▶ **SOURCE EXCERPT**:
--------------------------------------------------

Treat these practices in this way. Don’t be afraid to return the ones that don’t fit and hang them back on the rack. And perhaps the next time you come into the store, your body will have changed a bit, and those clothes will fit. You find the same dress and say, “I loved this but it didn’t fit. Well, I’ll try it on again.” And this time it fits.

All I can give you is a number of practices that have worked for me and that I have seen work for many people. When I say “work”, have fit me, to help me out of suffering.

Eventually you do have to come to that place where the solid self disappears. I think most of you have heard from me the story of my final human lifetime. Let me ask: is there anybody here who has not heard this story? … Okay, only one, so I’m not going to tell it. (The story is appended to this transcript.)

I was fleeing— I’m not going to go into the details; you know the details- but, I was fleeing from shame, sadness, grief, anger. I wanted so badly to awaken because I was suffering so much. I had a very, very strong meditation practice, in which I was able to hold strong concentration for long periods of time, nothing to disturb me. But when I came out of that deep practice the suffering was still there. So, I was subtly misusing my practice as an escape from suffering, rather than being willing to look at the roots of suffering. My practice became an armoring from the suffering.

As I walked down the trail that rainy night, the tree fell down on me, pinning me to the ground. I called on every ounce of my practice, wanting to get free, watching the grasping. Sadness, frustration, feeling weak. Feeling ashamed, because I felt I should be okay lying here on the ground, pinned in the mud in a rainstorm with a thorn tree lying on top of me. Not breaking my skin, but if I moved, it would. So I lay there breathing, finding some space. And yet, always with the subtle background thought, “Somebody will be along soon. I won’t be here too long. I’ll be safe.” But I neglected the other side of it: what if I’m not safe? What if I die right here?

--------------------------------------------------

▶ **RAW DATA**:
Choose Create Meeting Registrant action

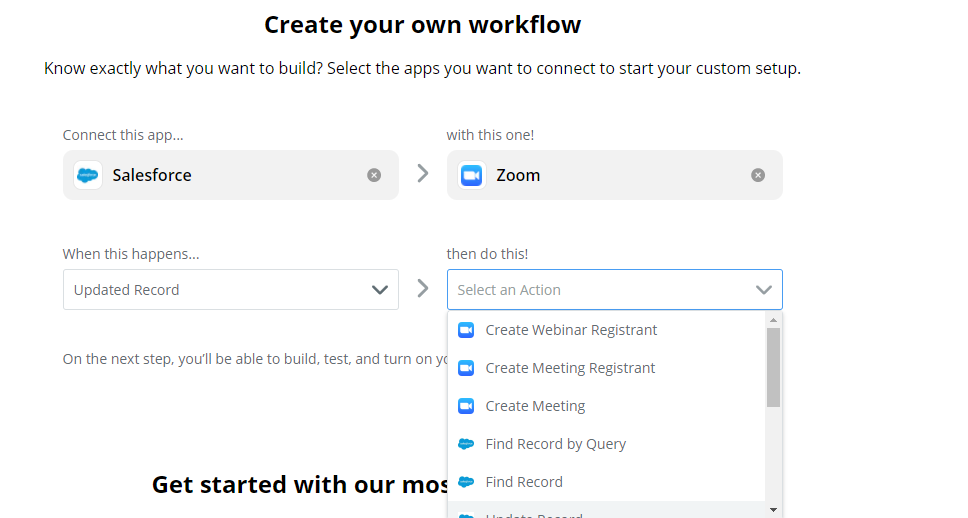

--------------------------------------------------

▶ **SET EXERCISE A**:
According to the meditation talk transcript, what was the speaker fleeing from? List each item named.
▶ **SET EXERCISE B**:
Continue the meditation talk transcript from where it stops.

▶ **FINAL ANSWER A**:
Shame
Sadness
Grief
Anger

▶ **FINAL ANSWER B**:
And then I heard the tiger— heard its breath, its growling, its footsteps— and I could no longer say, “I’ll be safe.” Terror arose: what’s he going to eat first? Will he bite off my leg? How painful will that be? Will he just take my foot and go away? Maybe I’ll survive, but I’ll be a cripple. What will happen to me? Pinned by these big thorns, unable to move. But of course, the thorns protected me. My tiger friend could not get in any more than I could get out.

So, he prowled and he growled; he paced, he panted. Back and forth. Actually she— it was a female tiger. (How did I know that? We tracked her afterward and found her den with her cubs. She was hungry and looking for food for her cubs.) Lying there in the mud, just me and the tiger, and the reality: there is no place for me to go. I will either live out this night, or I will not live out this night. The choice is not whether I will Iive or die but whether these last hours of my life— or this one night in my life— will be a peaceful and happy one or one filled with terror and anguish.

Now, I can’t just turn a switch and say, “No anguish here! I’m going to be happy!” Lying there in the mud that night I finally saw the reality: there is no self experiencing it, there is only the karma and unfolding of conditions. I have the opportunity to shift all of this now, in this moment, to let it go— not me but awareness, kindness, presence. So, I simply began to recite metta for myself and the tiger.

I could feel her need. I could feel her suffering. She and I were one being. Billions of sentient beings, they were all part of this, the need in all of us to survive, to be happy. And the whole sense of a solid-self dropped away. Finally, I understood who and what I was: I was awake. And it was the most joyful experience.

At that point it did not matter anymore whether I lived or died. Although, part of me could say, “I choose to live so as to be able to help other sentient beings.” But there was no grasping after that, just, “This I choose, if it is for the highest good.” Moved by love, not be fear.

The tiger eventually moved away, as you know from the story. Several more hours in the rain and the mud. And then monks walking down the trail saw me. Carefully lifted the thorn tree off me, helped me stand up, and said, “You look radiant. You’ve been lying in the mud and rain all night, and you look radiant! You look so happy!” And I said, “I am free. I am at peace.” And then, as you know, I went back to the monastery where I had abandoned my position 10 years ago because of my deep pain and sorrow, and began again to teach.

And here it continues! If I had not awakened that night, then I would still be one of you here on Earth, struggling with wanting to awaken, and not able to teach you about awakening.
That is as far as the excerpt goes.